The column Stage shows number of clustering stage; the column Cluster Combined shows which clusters are combined at each stage; column Coefficients contains values of distance measure for every combined cases or clusters, in our example, these are values of squared Euclidian distance; column Stage Cluster First Appears shows ‘history of clustering’, that is, at which stage cluster 1 and cluster 2 previously appeared in this table; and, finally, last column Next Stage shows at which stage this new cluster will be further proceeded.

For example, in our table first line (Stage 1) shows that first of all cases 21 and 26 are combined with squared Euclidian distance 19.777. Values “0” in both columns for Stage Cluster First Appears show that previously these cases were not grouped with any other cases. Column Next Stage shows that this cluster will be further grouped at stage 6. Let us now look now at Stage 6: here case 20 and cluster containing case 21 are grouped together with squared Euclidian distance of 313.745. We also can see that case 20 was not previously grouped anywhere (value “0” in the column Stage Cluster First Appears), while case 21 was already grouped with another cases as stage 1 (value “1” in this column). Further this new cluster, containing now cases 20, 21 and 26, will be grouped with the next case (or cluster) at the stage 23.

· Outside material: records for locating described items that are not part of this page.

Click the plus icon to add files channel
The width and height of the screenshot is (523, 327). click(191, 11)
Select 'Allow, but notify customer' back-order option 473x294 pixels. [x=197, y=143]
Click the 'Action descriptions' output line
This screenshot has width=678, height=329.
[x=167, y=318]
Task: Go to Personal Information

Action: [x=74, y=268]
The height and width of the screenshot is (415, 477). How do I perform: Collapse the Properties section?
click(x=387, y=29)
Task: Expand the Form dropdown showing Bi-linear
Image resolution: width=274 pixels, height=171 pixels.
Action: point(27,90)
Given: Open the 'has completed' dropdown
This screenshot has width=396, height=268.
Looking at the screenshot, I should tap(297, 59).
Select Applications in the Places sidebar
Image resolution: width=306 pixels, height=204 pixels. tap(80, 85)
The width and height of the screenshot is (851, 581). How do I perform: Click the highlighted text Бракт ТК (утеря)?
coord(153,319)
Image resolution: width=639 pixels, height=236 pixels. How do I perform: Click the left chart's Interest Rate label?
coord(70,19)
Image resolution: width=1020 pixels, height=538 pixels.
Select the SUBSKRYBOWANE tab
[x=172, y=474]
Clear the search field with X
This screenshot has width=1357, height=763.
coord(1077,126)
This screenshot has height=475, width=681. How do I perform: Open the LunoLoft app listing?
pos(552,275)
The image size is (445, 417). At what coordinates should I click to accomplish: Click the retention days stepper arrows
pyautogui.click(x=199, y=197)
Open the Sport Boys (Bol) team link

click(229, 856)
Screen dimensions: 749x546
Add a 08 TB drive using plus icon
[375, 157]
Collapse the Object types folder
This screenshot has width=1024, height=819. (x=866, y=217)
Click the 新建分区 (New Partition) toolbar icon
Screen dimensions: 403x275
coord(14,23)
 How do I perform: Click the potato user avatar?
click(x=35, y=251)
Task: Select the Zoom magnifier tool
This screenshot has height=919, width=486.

The icicle plot got such name because in case of vertical icicle plot produced columns look like icicles hanging from the eaves. The icicle plot gives information about combining cases into clusters at each step of clustering; it graphically displays the information on agglomeration schedule. Near each case there are two columns – longer and shorter, for interpretation is used the shorter one. It is read ‘from bottom to up’: at beginning we have 42 clusters, when individual cases correspond to separate clusters; this stage is not shown. Then first two cases are grouped and after this we will have 41 clusters, it corresponds the longest columns – between cases “Levofloxacin” (case 26) and “Gatifloxacin” (case 21) ( ‘Stage 1’). At the next stage cases “Spiramycin” (case 40) and “Clindamycin” (case 16) are grouped (‘Stage 2’), after this we will have 40 clusters, which we can see at the vertical axe on the left scale. At the third stage cases “Streptomycin” (41) and “Lincomycin” (27) are grouped, and so on until the last free case (“Ciprofloxacin” – cases 14) will be grouped with cluster containing case 32 “Norfloxacin” (and all other cases previously attached to this cluster):

Dendrogram gives similar information but in another view. We can can see stages of combining cases into clusters, but its branching-type nature allows tracing backward or forwarding any individual case or clustering at any level. Dendrogram contains the scale corresponding distance between cases and clusters which gives information about similarity between them. The dendrogram is read from left to right: we can see consecutive grouping of individual cases into clusters:

From the dendrogram we can see that first seven antibiotics in upper part of it (gatifloxacin, levofloxacin, furagin, imipenem, meropenem, ciprofloxacin and gentamicin) are combined into separate cluster, in contrast to all other antibiotics. Looking into the table with original data, it becomes clear that this cluster contains the most active antibiotics.

In summary, comparing three clustering methods, we can see that resulting classifications are similar to some extent when the purpose is to select the most ‘extreme’ cases. Number of groups and their characteristics are easily detected in two-step and k-means clustering; however, inner structure of dataset can be revealed in the best way by hierarchical cluster analysis.